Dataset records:
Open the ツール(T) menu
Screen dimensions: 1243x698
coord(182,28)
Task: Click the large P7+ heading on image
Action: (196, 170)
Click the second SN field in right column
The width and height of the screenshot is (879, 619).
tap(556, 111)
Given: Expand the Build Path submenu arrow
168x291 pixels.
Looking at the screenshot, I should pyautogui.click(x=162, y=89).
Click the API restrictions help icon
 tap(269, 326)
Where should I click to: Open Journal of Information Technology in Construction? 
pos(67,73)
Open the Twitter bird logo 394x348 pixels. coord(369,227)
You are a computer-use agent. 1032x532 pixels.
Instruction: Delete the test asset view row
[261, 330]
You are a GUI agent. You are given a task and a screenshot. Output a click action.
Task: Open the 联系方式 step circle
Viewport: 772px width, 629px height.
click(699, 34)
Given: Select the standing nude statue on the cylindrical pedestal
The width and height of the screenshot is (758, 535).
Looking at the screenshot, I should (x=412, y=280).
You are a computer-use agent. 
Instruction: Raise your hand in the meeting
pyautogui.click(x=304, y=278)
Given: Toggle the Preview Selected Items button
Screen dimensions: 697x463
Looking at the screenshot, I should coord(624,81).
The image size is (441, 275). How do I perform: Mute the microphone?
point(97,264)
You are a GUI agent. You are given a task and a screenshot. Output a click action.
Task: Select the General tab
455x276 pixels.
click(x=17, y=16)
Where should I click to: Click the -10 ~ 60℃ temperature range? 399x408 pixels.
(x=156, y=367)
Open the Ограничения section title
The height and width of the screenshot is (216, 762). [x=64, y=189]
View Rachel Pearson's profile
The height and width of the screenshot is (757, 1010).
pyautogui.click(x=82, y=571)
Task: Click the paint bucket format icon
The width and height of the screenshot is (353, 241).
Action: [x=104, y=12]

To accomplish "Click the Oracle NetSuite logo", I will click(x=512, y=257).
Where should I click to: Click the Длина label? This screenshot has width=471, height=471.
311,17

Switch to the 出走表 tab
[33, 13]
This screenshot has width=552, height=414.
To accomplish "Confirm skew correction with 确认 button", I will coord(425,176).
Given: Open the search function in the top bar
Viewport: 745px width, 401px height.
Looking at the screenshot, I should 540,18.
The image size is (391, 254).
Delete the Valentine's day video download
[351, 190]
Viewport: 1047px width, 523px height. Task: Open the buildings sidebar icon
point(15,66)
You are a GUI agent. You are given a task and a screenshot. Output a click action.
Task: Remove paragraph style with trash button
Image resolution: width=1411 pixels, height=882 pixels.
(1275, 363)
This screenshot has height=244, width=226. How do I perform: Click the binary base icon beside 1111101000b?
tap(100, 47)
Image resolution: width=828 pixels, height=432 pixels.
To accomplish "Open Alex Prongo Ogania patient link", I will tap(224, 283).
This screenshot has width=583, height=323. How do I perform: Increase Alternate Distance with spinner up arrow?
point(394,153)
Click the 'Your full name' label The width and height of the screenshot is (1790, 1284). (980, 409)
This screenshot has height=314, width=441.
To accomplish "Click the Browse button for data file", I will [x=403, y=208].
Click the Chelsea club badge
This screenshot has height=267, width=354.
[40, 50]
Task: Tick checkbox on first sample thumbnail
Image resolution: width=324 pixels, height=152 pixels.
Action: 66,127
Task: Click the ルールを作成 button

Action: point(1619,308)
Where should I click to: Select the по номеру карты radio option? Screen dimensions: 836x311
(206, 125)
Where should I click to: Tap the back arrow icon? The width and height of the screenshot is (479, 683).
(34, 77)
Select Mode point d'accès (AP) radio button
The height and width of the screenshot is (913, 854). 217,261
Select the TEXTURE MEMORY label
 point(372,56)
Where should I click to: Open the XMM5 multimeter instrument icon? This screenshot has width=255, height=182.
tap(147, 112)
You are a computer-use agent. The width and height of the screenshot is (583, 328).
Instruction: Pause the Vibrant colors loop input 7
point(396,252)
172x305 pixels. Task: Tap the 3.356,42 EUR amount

Activity: Copy out all of the records verbatim.

Output of the task:
Open the ツール(T) menu
Screen dimensions: 1243x698
coord(182,28)
Task: Click the large P7+ heading on image
Action: (196, 170)
Click the second SN field in right column
The width and height of the screenshot is (879, 619).
tap(556, 111)
Given: Expand the Build Path submenu arrow
168x291 pixels.
Looking at the screenshot, I should pyautogui.click(x=162, y=89).
Click the API restrictions help icon
 tap(269, 326)
Where should I click to: Open Journal of Information Technology in Construction? 
pos(67,73)
Open the Twitter bird logo 394x348 pixels. coord(369,227)
You are a computer-use agent. 1032x532 pixels.
Instruction: Delete the test asset view row
[261, 330]
You are a GUI agent. You are given a task and a screenshot. Output a click action.
Task: Open the 联系方式 step circle
Viewport: 772px width, 629px height.
click(699, 34)
Given: Select the standing nude statue on the cylindrical pedestal
The width and height of the screenshot is (758, 535).
Looking at the screenshot, I should (x=412, y=280).
You are a computer-use agent. 
Instruction: Raise your hand in the meeting
pyautogui.click(x=304, y=278)
Given: Toggle the Preview Selected Items button
Screen dimensions: 697x463
Looking at the screenshot, I should coord(624,81).
The image size is (441, 275). How do I perform: Mute the microphone?
point(97,264)
You are a GUI agent. You are given a task and a screenshot. Output a click action.
Task: Select the General tab
455x276 pixels.
click(x=17, y=16)
Where should I click to: Click the -10 ~ 60℃ temperature range? 399x408 pixels.
(x=156, y=367)
Open the Ограничения section title
The height and width of the screenshot is (216, 762). [x=64, y=189]
View Rachel Pearson's profile
The height and width of the screenshot is (757, 1010).
pyautogui.click(x=82, y=571)
Task: Click the paint bucket format icon
The width and height of the screenshot is (353, 241).
Action: [x=104, y=12]

To accomplish "Click the Oracle NetSuite logo", I will click(x=512, y=257).
Where should I click to: Click the Длина label? This screenshot has width=471, height=471.
311,17

Switch to the 出走表 tab
[33, 13]
This screenshot has width=552, height=414.
To accomplish "Confirm skew correction with 确认 button", I will coord(425,176).
Given: Open the search function in the top bar
Viewport: 745px width, 401px height.
Looking at the screenshot, I should 540,18.
The image size is (391, 254).
Delete the Valentine's day video download
[351, 190]
Viewport: 1047px width, 523px height. Task: Open the buildings sidebar icon
point(15,66)
You are a GUI agent. You are given a task and a screenshot. Output a click action.
Task: Remove paragraph style with trash button
Image resolution: width=1411 pixels, height=882 pixels.
(1275, 363)
This screenshot has height=244, width=226. How do I perform: Click the binary base icon beside 1111101000b?
tap(100, 47)
Image resolution: width=828 pixels, height=432 pixels.
To accomplish "Open Alex Prongo Ogania patient link", I will tap(224, 283).
This screenshot has width=583, height=323. How do I perform: Increase Alternate Distance with spinner up arrow?
point(394,153)
Click the 'Your full name' label The width and height of the screenshot is (1790, 1284). (980, 409)
This screenshot has height=314, width=441.
To accomplish "Click the Browse button for data file", I will [x=403, y=208].
Click the Chelsea club badge
This screenshot has height=267, width=354.
[40, 50]
Task: Tick checkbox on first sample thumbnail
Image resolution: width=324 pixels, height=152 pixels.
Action: 66,127
Task: Click the ルールを作成 button

Action: point(1619,308)
Where should I click to: Select the по номеру карты radio option? Screen dimensions: 836x311
(206, 125)
Where should I click to: Tap the back arrow icon? The width and height of the screenshot is (479, 683).
(34, 77)
Select Mode point d'accès (AP) radio button
The height and width of the screenshot is (913, 854). 217,261
Select the TEXTURE MEMORY label
 point(372,56)
Where should I click to: Open the XMM5 multimeter instrument icon? This screenshot has width=255, height=182.
tap(147, 112)
You are a computer-use agent. The width and height of the screenshot is (583, 328).
Instruction: Pause the Vibrant colors loop input 7
point(396,252)
172x305 pixels. Task: Tap the 3.356,42 EUR amount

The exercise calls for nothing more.